Once Stephen loses the ability to speak, Jane brings on Elaine (Maxine Peake), a new caretaker designed to help Stephen get back in touch with the world. Pardon the expression, but Elaine basically wants to fuck Stephen's brains out the moment she lays eyes on him, and Jane is now racked with suspicion, and the film begins to resemble something that wouldn't seem out of place on Lifetime. It becomes horribly reductive, and expects us to just be okay with Stephen and Jane still loving one another, but also loving others. Were this a film about a non-monogamous relationship, that would be one thing, but the filmmakers spend the better part of an hour setting this up as a love for the ages only to pull the rug out from under the audience.
Would it have been better to ignore all of this and just show their love for one another and throw the rest of these developments into a post-film scrawl? I'm not entirely sure, but in its current state, the film is trying to have it both ways. The emotion of the film's ending will land with even the most cynical audience members, but in retrospect it feels like a cheap ploy to get you reaching for a kleenex rather than reflecting on what it actually all means. Director James Marsh is a manipulative son of a bitch, who has no shame in bombarding the more susceptible audience members into crying every five minutes or so, and his heavy hand makes the film feel like the cheap awards grab it really is at its core.
Thankfully the two leads are tremendous in the film, and their performances end up curing a multitude of sins. Redmayne is outstanding in a role that could have very easily reached I Am Sam levels of gunpoint forced empathy, but he sells the pain and anguish of Hawking's reality beautifully. Jones may not have the more physically demanding role, but she's got a tougher time with a more nuanced shift from doting to loving to suffering to frustrated, and she pulls it off with aplomb. The supporting cast from Cox and Watson to David Thewlis and Simon McBurney as Hawking's father is also top notch, with very few false notes to be found.

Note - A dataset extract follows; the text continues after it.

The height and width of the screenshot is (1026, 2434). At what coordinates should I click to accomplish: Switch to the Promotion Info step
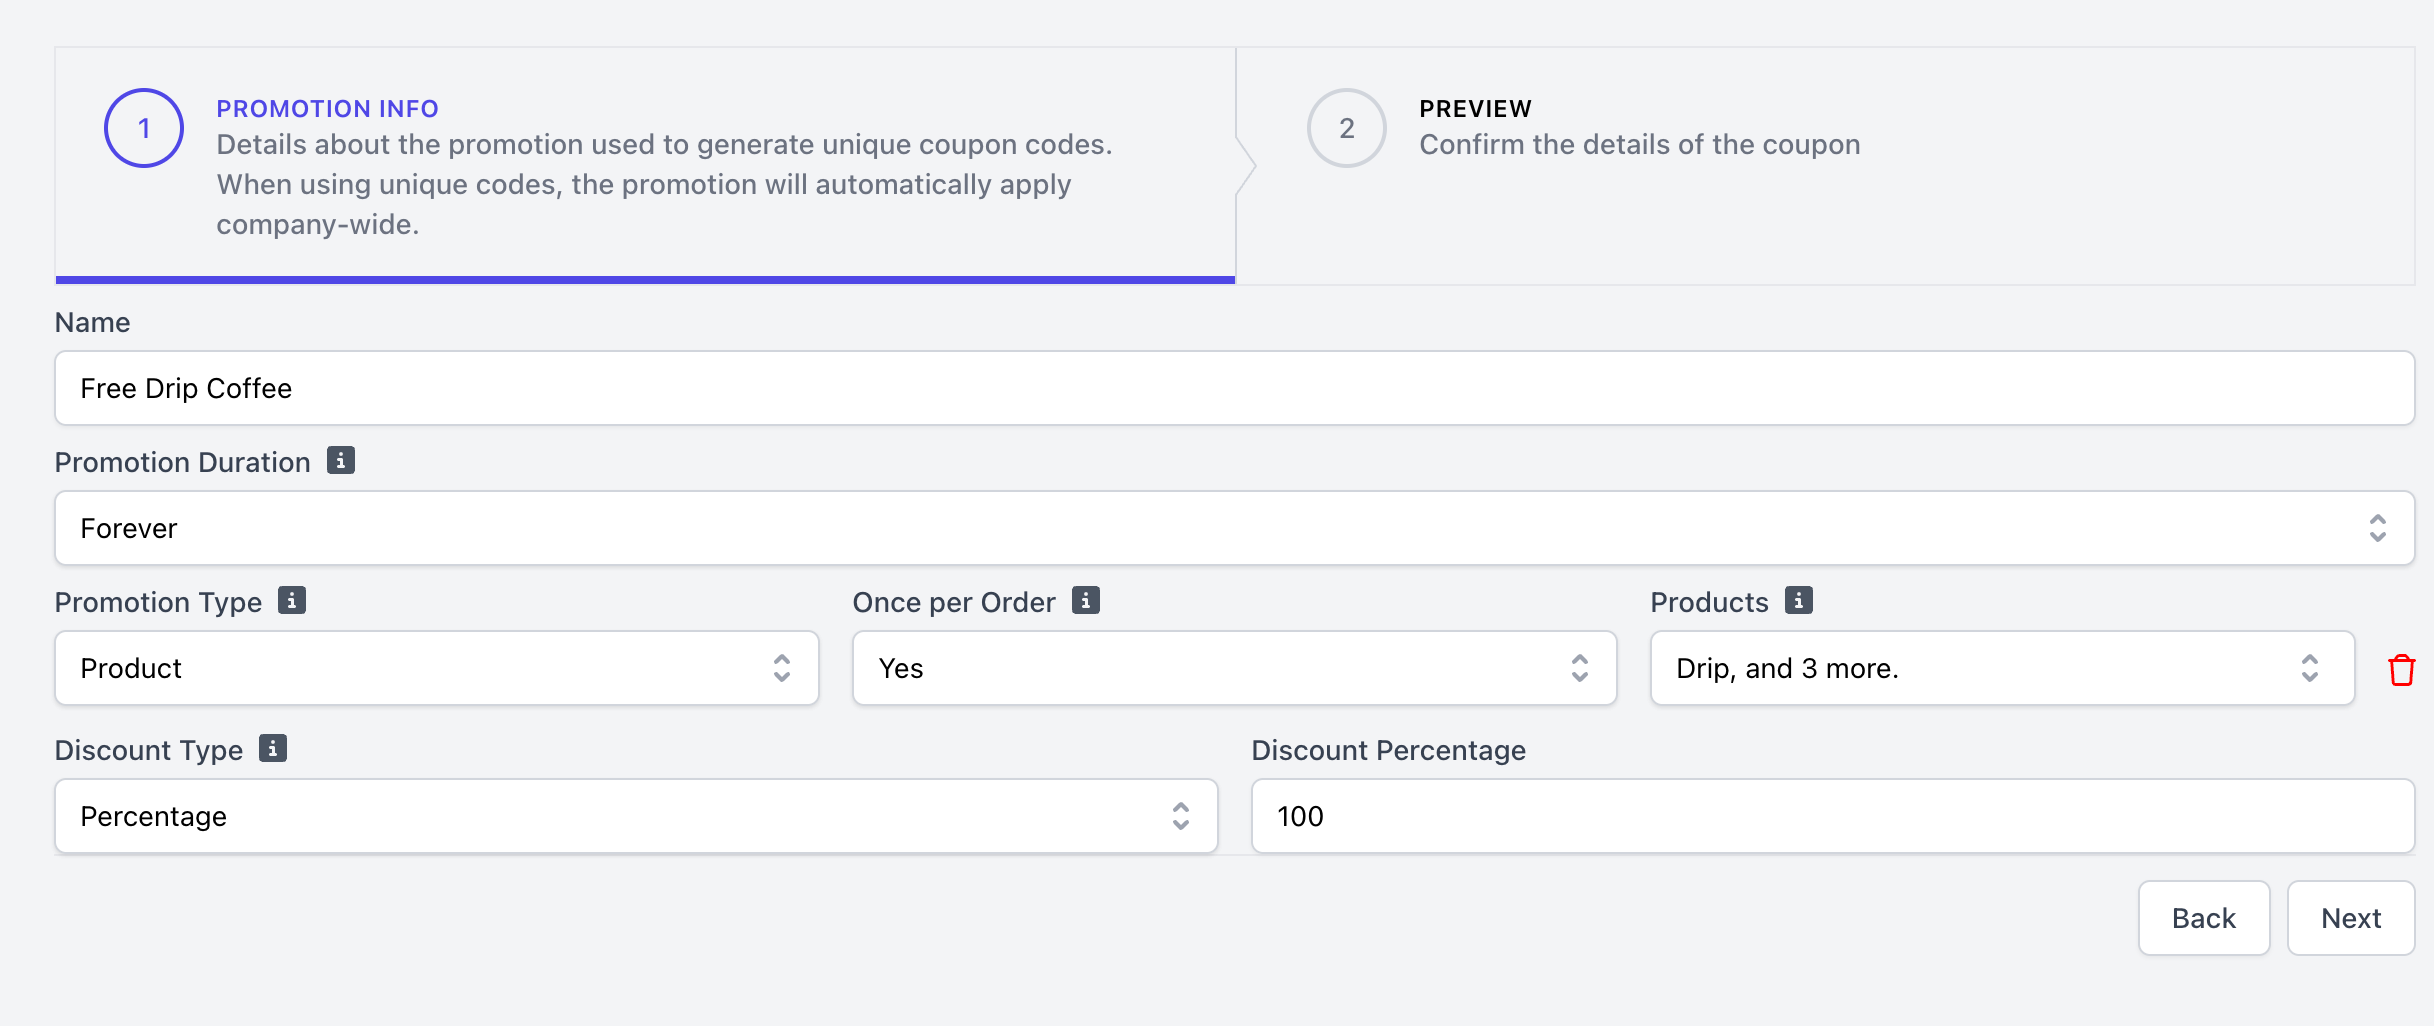[327, 108]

It's a shame that Marsh's direction and the overbearing strings of Jóhann Jóhannson's score make the film feel like an attempt to recreate A Beautiful Mind whole cloth. In fact, I jokingly referred to the film as A Beautiful Mind 2: Hawking Boogaloo, mainly because that's the exact spot in the awards season lineup this film is hoping to fill. Many will be suckered by this film's charms, and they are many, but I hope that the rest of us can see when we're being so brashly manipulated, and not succumb to the temptation to fall in love with this film. It's got some good performances, but it's also got the stench of a film that thinks it's a whole lot more Important—with a capital I—than it actually is.